• DOLAR 32.522
  • EURO 34.969
  • ALTIN 2434.511
  • ...

Türkiye Ziraat Odaları Birliği (TZOB) Genel Başkanı Şemsi Bayraktar, üretici-market fiyat farkında kuru soğanın ilk sırayı aldığını belirterek aradaki fiyat farkının 5,1 katına çıktığına dikkat çekti.

Bayraktar, kuru soğanda planlama eksikliğinin üretimde ve üretici fiyatlarında dalgalanmaya neden olduğunu, piyasalarda dengesizliğe yol açtığını bildirerek, “2015 rekoltesinin düşük olması ve fiyatlardaki yükselme üreticimizi 2016’da soğana yönlendirmiş, sonuçta üretim 1,88 milyon tondan 2,12 milyon tona çıkmış, 30-35 kuruşa mal edilen soğanın üretici fiyatı, Şubat ayında 20 kuruşa kadar gerilemiştir” dedi.

2016 yılında rekoltenin yüksek olmasının yanı sıra Rusya’nın uyguladığı ambargonun kuru soğan üreticisini pazarlamada sorunlar yaşamasına yol açtığını belirten Bayraktar, “Üreticilerimiz kilogramını 30-35 kuruşa mal ettiği kuru soğanını, 2016 Mayıs-2017 Şubat döneminde ortalama 33 kuruşa ancak satabilmiştir.

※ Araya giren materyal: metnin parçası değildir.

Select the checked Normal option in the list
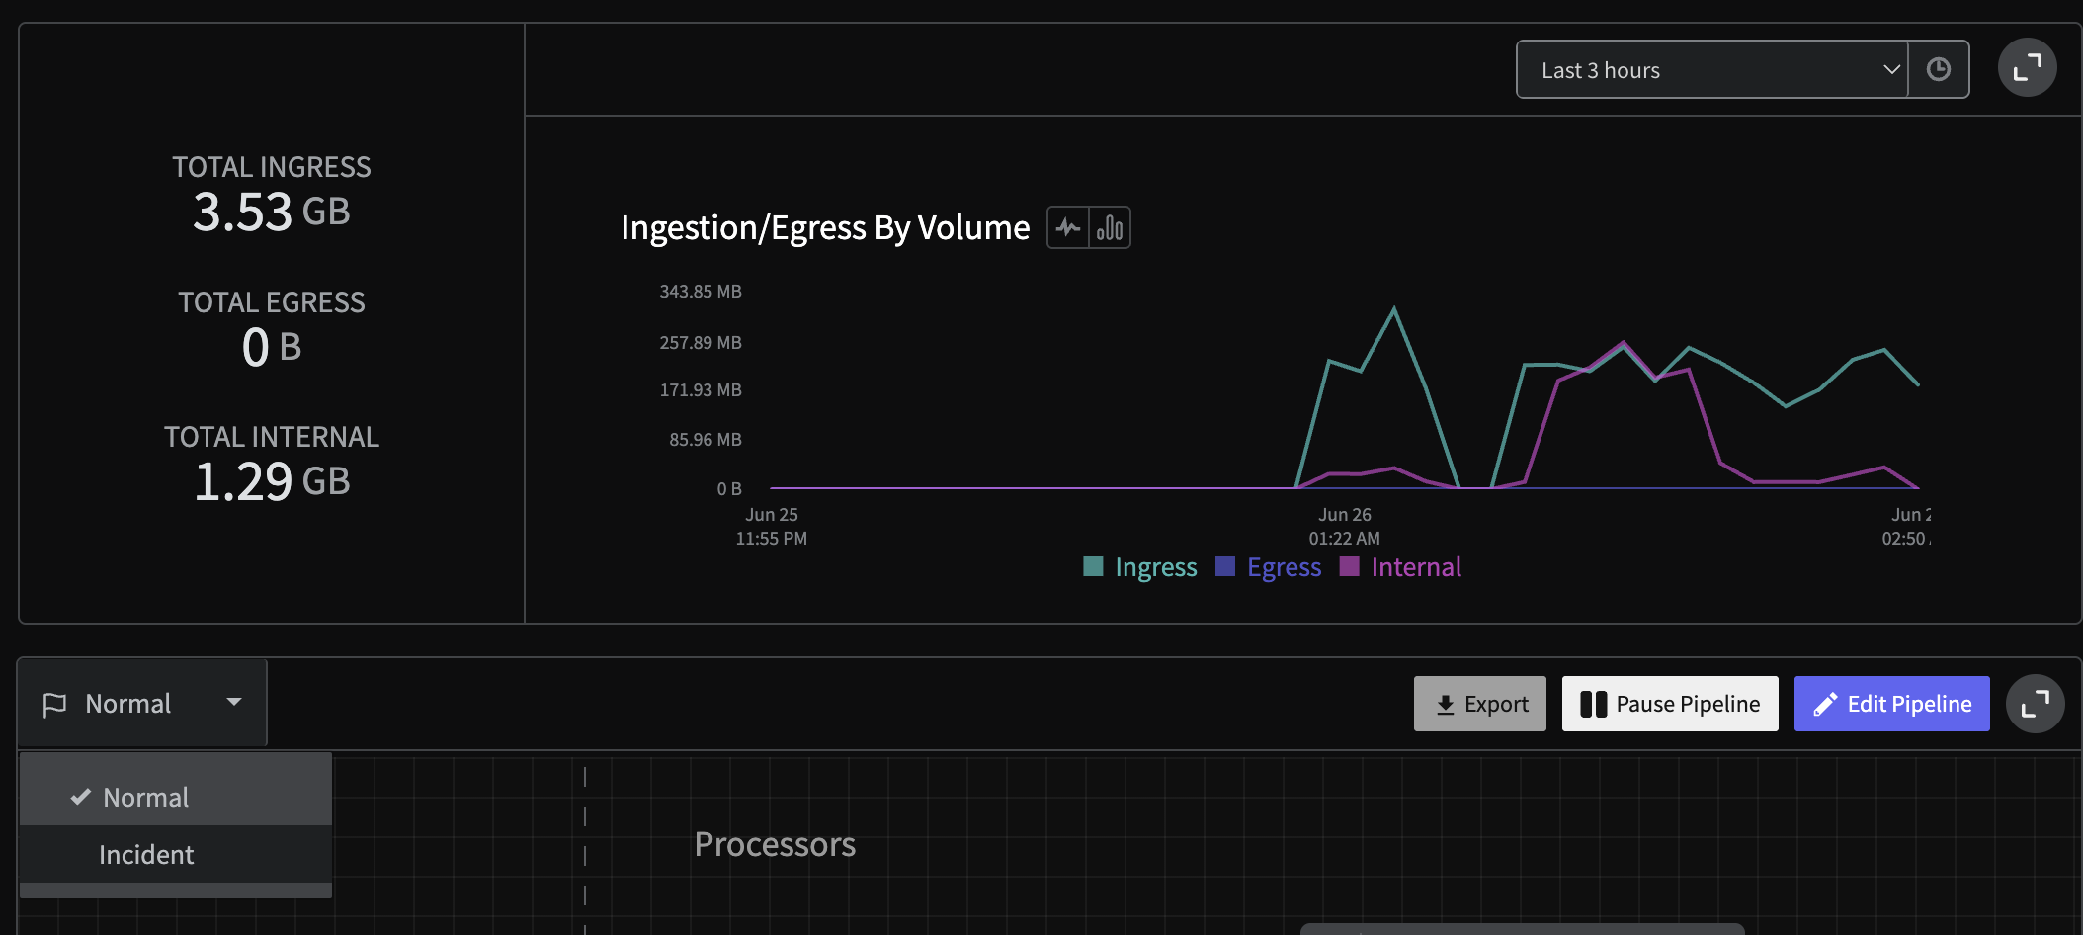Screen dimensions: 2083x935 145,797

Ocak ayında 30 kuruş olan kuru soğan kilogram fiyatı, havaların ısınmaya başlamasıyla birlikte Şubat ayında yüzde 33,34 gerilemeyle 20 kuruşa kadar inmiştir. Buna karşın, her ay düzenli olarak yaptığımız üretici market fiyatları araştırmamıza göre, markette 1 lira 3 kuruştan satılan kuru soğan, yüzde 414,72 üretici market fiyat farkıyla 2017 Şubat ayında fiyat farkında ilk sırayı almıştır. Üreticide 20 kuruş olan kuru soğan, markette 5,1 katına satılmıştır." dedi.

2016/2017 sezonunda aradığını bulamayan üreticilerin umudunu, 2017/2018 sezonuna bıraktığını aktaran Bayraktar, "Soğan ekiminin devam ettiği şu günlerde, planlı ve sürdürülebilir bir üretimin gerçekleşmesi üreticilerimizin en büyük beklentisidir. Üretimde meydana gelen dalgalanma ve pazarlama sorunları üreticiden tüketiciye tüm tarafları derinden etkilemekte, pazarlama sorunlarının yaşandığı dönemde düşük fiyat nedeniyle üretici, arzın daraldığı dönemde yüksek fiyat nedeniyle tüketici mağdur olmaktadır.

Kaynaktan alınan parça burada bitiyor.